**THE TASK**
Pull out every line below that contains the word "accomplish", matching case exactly.

================================

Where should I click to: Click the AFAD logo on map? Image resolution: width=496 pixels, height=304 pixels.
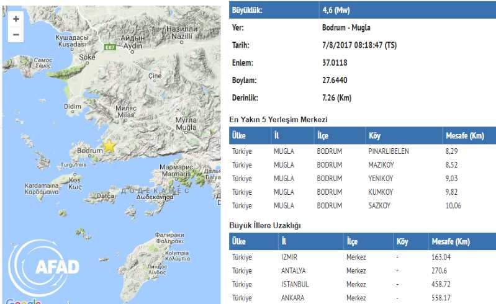(48, 267)
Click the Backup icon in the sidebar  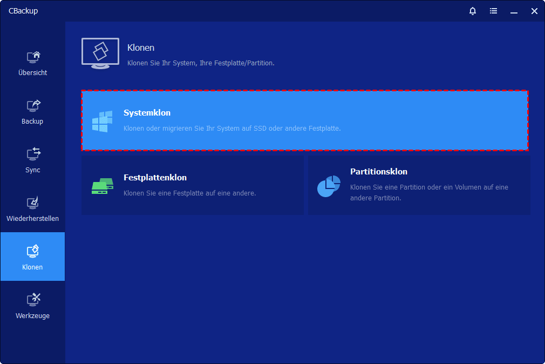33,105
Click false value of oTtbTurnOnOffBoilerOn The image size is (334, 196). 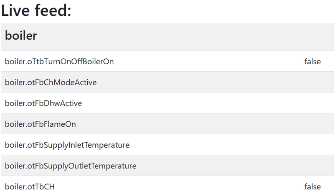tap(312, 61)
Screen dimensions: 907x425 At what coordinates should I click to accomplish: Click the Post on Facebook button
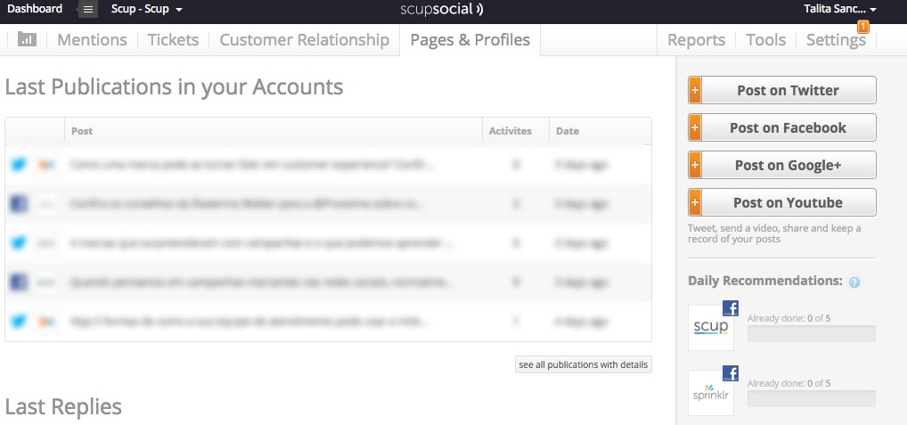pyautogui.click(x=782, y=127)
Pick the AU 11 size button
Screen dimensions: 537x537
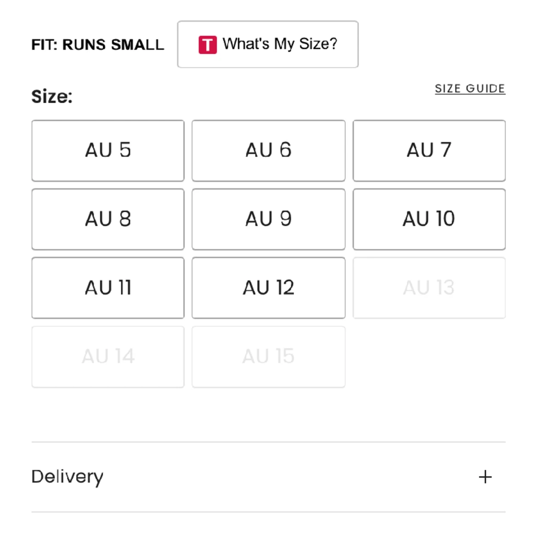click(108, 288)
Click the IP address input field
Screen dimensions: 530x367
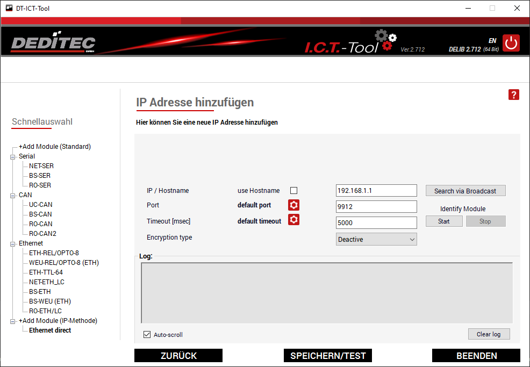[376, 191]
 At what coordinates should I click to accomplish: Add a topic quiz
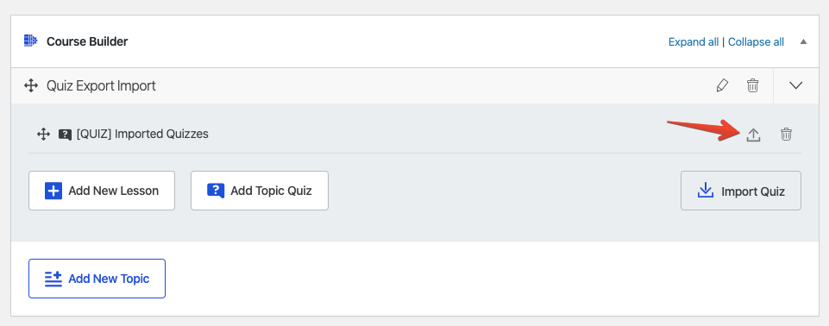tap(260, 191)
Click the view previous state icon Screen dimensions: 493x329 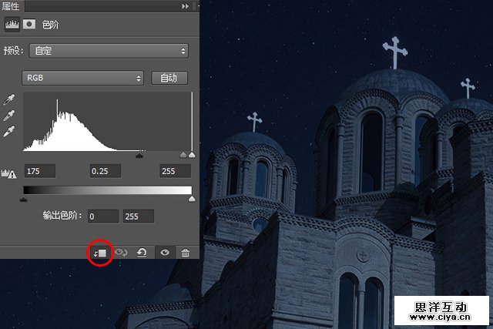[122, 252]
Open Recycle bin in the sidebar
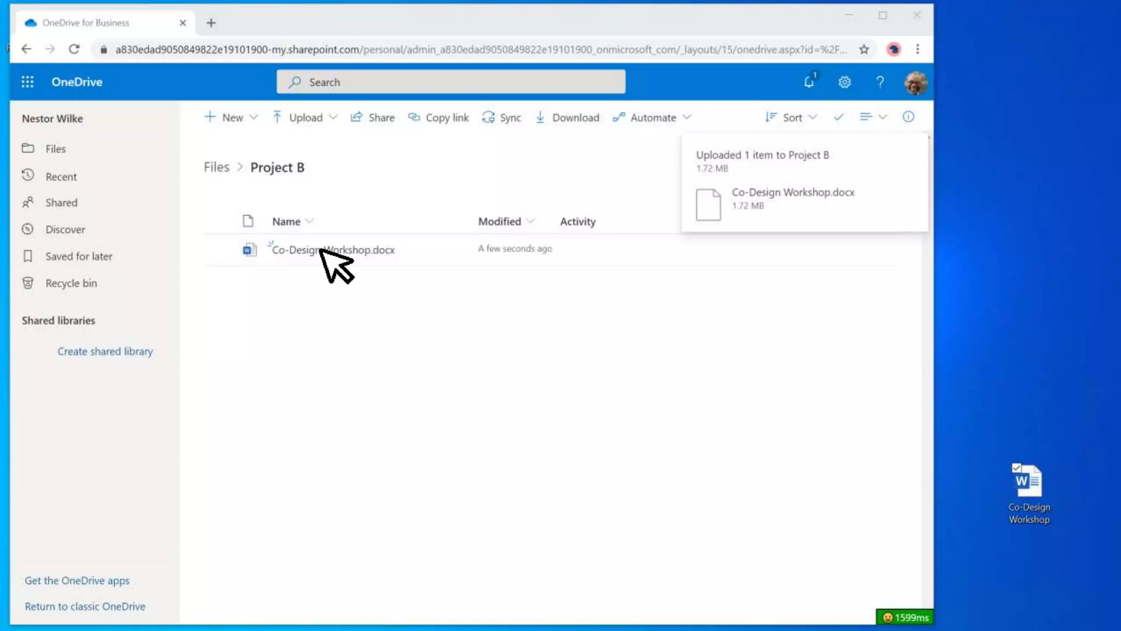The image size is (1121, 631). pos(71,283)
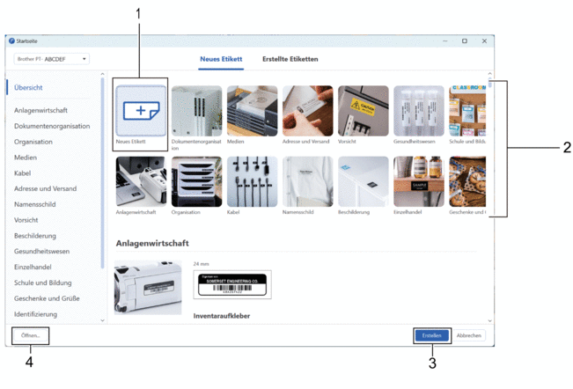Screen dimensions: 573x389
Task: Click the Erstellen button
Action: point(431,335)
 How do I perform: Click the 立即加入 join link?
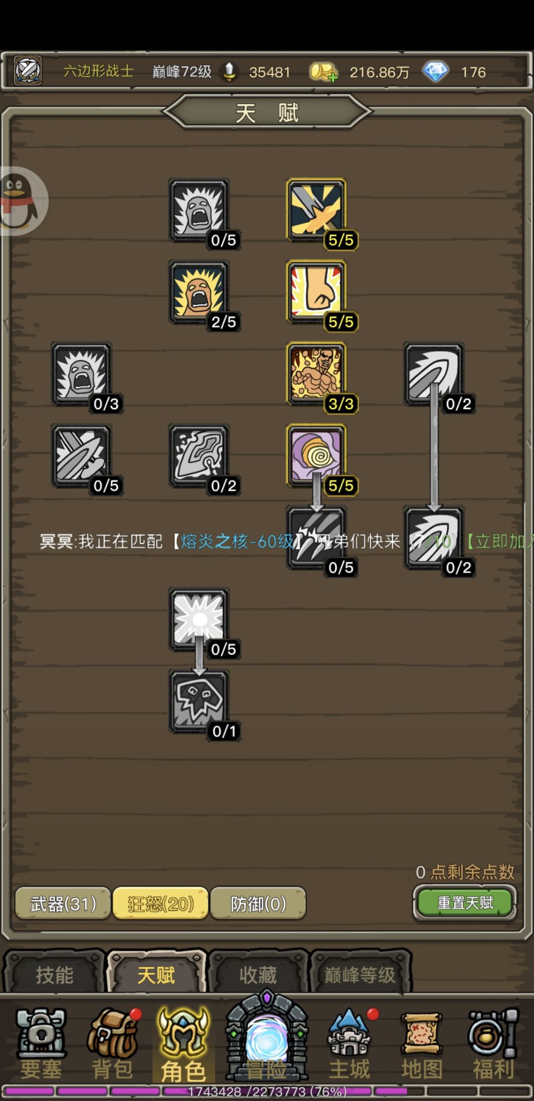[499, 542]
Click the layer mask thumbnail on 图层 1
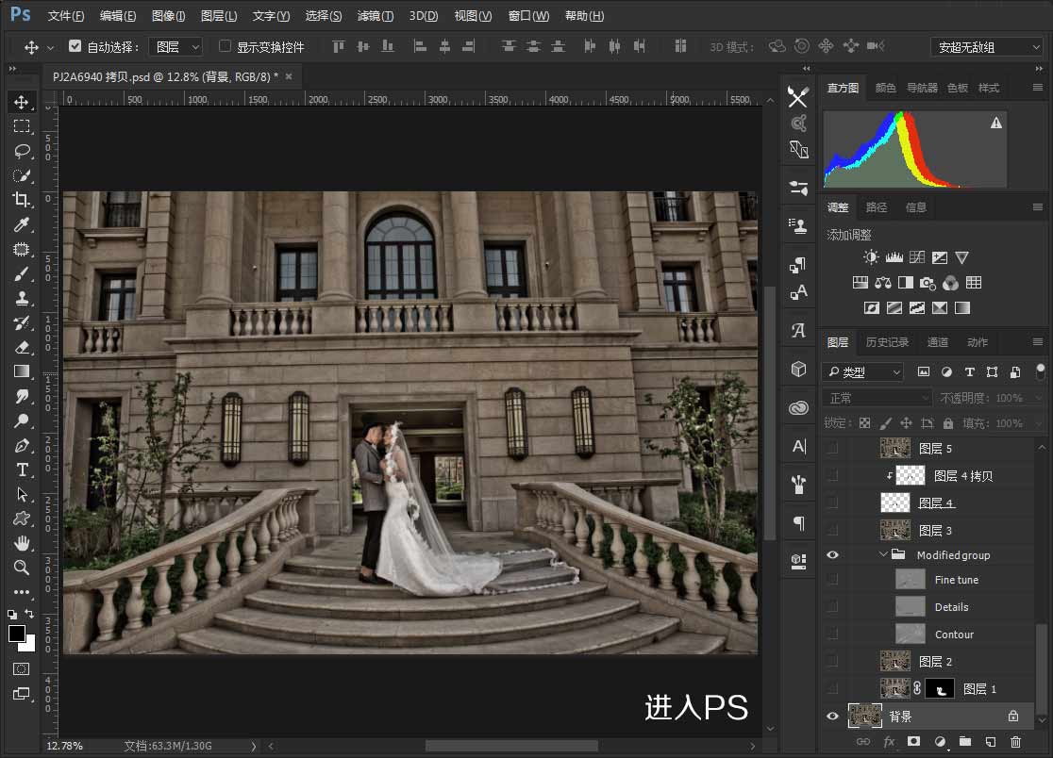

================================

**TASK RESULT**
Screen dimensions: 907x425 At what coordinates should I click to accomplish: Click the Post on Facebook button
 At what coordinates should I click to accomplish: Add a topic quiz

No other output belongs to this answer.